Données sur les éléments et la position du texte:
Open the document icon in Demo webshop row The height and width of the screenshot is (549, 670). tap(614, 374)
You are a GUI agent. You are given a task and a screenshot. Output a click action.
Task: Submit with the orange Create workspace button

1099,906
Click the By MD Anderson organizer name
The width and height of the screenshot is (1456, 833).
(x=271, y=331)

==

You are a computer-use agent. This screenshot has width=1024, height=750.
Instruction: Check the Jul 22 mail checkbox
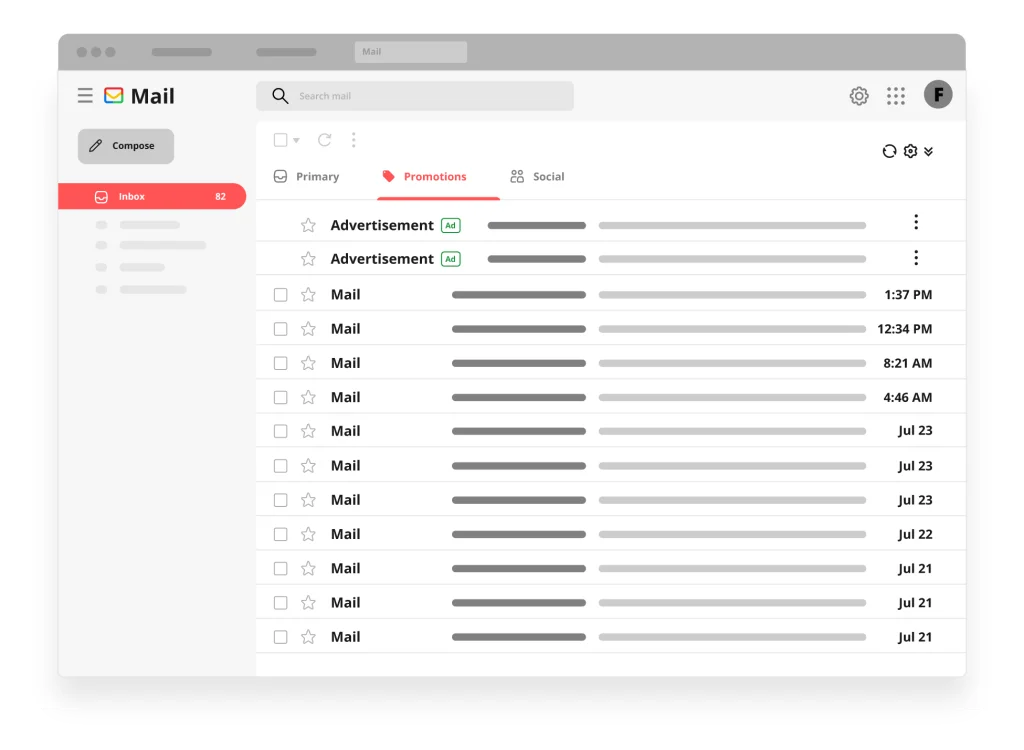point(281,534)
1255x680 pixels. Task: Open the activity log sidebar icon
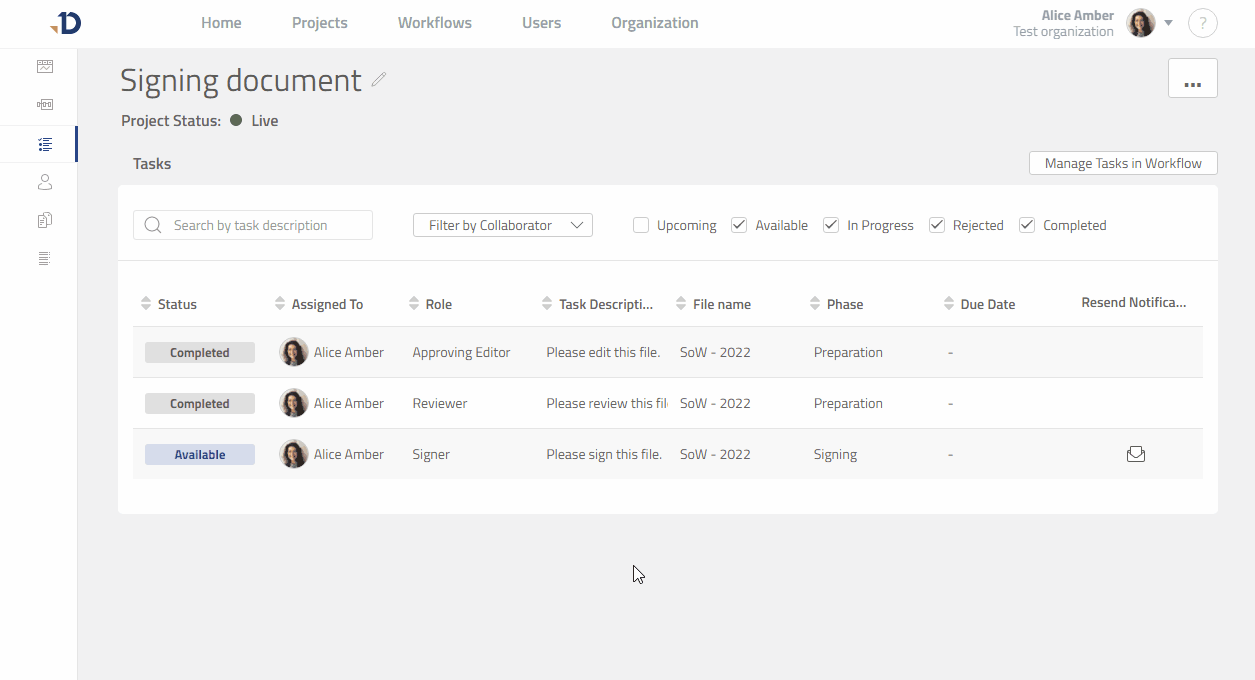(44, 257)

• Consignes: Recopiez à l'identique les lignes qui commencent par celle contenant "You are a GUI" et vont jusqu'à celle contenant "(x=271, y=331)", ces deux lignes comprises.

• Réponse:
You are a GUI agent. You are given a task and a screenshot. Output a click action.
Task: Submit with the orange Create workspace button

1099,906
Click the By MD Anderson organizer name
The width and height of the screenshot is (1456, 833).
(x=271, y=331)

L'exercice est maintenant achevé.